Task to complete: Convert the material from the line containing "Select the Plus de 5 CV row label" through the end into a numbered list, omitting blank lines.

++++ Records to use

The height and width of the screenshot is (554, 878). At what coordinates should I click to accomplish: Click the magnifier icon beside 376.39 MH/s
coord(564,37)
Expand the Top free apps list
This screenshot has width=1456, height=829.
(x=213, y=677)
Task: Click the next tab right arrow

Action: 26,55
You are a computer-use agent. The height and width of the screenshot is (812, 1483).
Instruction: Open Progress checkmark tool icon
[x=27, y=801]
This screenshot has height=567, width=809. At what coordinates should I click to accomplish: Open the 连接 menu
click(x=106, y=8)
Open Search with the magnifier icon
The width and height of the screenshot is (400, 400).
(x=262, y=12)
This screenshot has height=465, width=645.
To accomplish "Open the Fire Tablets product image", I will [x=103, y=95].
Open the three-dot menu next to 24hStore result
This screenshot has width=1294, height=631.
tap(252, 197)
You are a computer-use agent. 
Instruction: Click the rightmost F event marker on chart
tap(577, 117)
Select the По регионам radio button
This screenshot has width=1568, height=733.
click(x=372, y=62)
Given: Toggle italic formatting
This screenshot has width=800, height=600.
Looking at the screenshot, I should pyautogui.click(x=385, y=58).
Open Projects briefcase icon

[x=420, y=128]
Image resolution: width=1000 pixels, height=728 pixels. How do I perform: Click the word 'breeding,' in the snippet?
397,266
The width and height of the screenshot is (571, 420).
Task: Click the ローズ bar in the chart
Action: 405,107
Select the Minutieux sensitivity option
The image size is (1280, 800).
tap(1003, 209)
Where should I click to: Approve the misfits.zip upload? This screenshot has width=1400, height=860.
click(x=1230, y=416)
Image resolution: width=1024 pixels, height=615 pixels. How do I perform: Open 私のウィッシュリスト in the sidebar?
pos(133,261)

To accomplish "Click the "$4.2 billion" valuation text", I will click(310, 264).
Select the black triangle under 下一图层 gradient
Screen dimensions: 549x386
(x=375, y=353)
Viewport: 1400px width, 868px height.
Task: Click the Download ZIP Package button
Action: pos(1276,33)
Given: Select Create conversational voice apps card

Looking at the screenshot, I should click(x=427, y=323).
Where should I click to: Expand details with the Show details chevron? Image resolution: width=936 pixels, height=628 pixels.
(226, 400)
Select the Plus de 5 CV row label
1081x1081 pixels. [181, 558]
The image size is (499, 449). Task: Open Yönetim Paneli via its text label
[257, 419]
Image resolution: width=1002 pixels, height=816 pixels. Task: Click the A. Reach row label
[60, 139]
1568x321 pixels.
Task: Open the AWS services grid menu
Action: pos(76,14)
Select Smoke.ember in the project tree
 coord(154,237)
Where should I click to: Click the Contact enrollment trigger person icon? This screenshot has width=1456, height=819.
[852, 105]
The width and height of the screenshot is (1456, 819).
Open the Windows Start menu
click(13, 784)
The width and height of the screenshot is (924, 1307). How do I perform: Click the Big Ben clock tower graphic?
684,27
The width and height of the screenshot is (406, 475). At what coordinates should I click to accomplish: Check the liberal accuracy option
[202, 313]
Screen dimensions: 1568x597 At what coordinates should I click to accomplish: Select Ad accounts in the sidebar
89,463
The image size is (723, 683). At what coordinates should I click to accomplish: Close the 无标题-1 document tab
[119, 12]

++++++++

Output:
1. Select the Plus de 5 CV row label
2. 1081x1081 pixels. [181, 558]
3. The image size is (499, 449). Task: Open Yönetim Paneli via its text label
4. [257, 419]
5. Image resolution: width=1002 pixels, height=816 pixels. Task: Click the A. Reach row label
6. [60, 139]
7. 1568x321 pixels.
8. Task: Open the AWS services grid menu
9. Action: pos(76,14)
10. Select Smoke.ember in the project tree
11.  coord(154,237)
12. Where should I click to: Click the Contact enrollment trigger person icon? This screenshot has width=1456, height=819.
13. [852, 105]
14. The width and height of the screenshot is (1456, 819).
15. Open the Windows Start menu
16. click(13, 784)
17. The width and height of the screenshot is (924, 1307). How do I perform: Click the Big Ben clock tower graphic?
18. 684,27
19. The width and height of the screenshot is (406, 475). At what coordinates should I click to accomplish: Check the liberal accuracy option
20. [202, 313]
21. Screen dimensions: 1568x597 At what coordinates should I click to accomplish: Select Ad accounts in the sidebar
22. 89,463
23. The image size is (723, 683). At what coordinates should I click to accomplish: Close the 无标题-1 document tab
24. [119, 12]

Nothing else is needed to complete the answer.